Data excerpts:
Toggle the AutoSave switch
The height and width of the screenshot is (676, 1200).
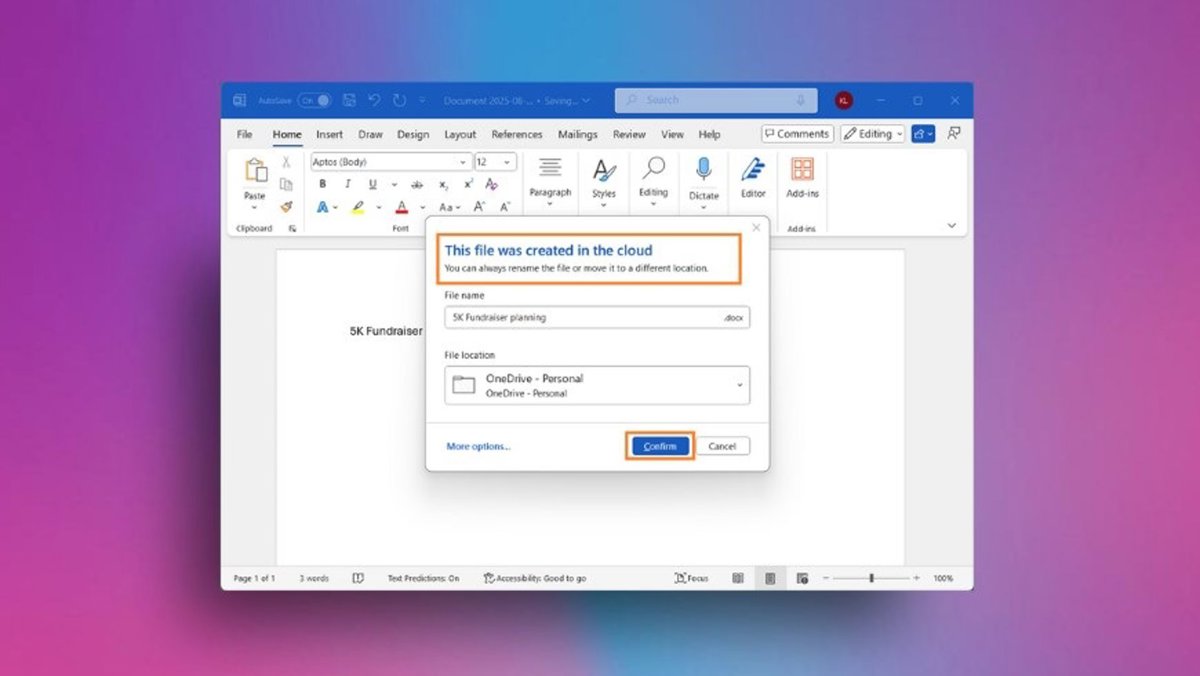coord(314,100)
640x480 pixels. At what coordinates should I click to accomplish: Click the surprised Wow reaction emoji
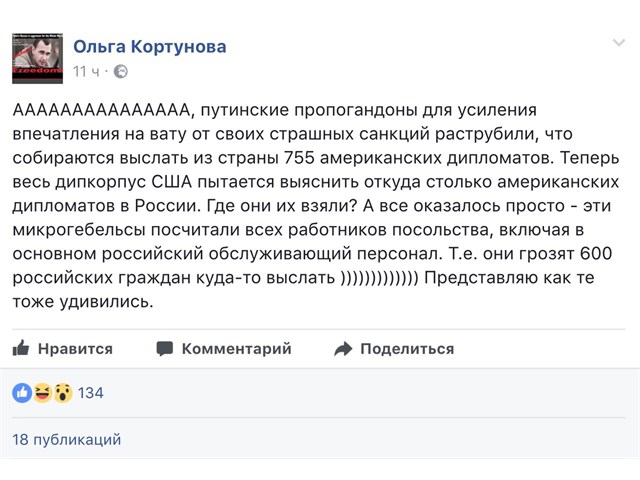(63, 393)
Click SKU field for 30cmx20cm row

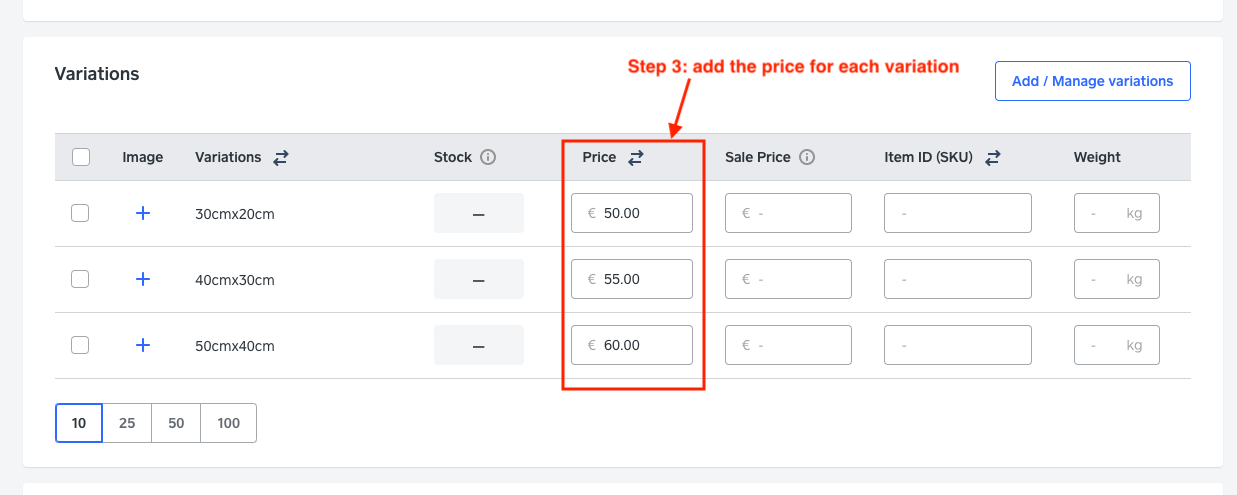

What is needed: Skipping the pictures, output the entries exactly as they appear above.

Exercise result:
Toggle the AutoSave switch
The height and width of the screenshot is (676, 1200).
coord(314,100)
640x480 pixels. At what coordinates should I click to accomplish: Click the surprised Wow reaction emoji
(63, 393)
Click SKU field for 30cmx20cm row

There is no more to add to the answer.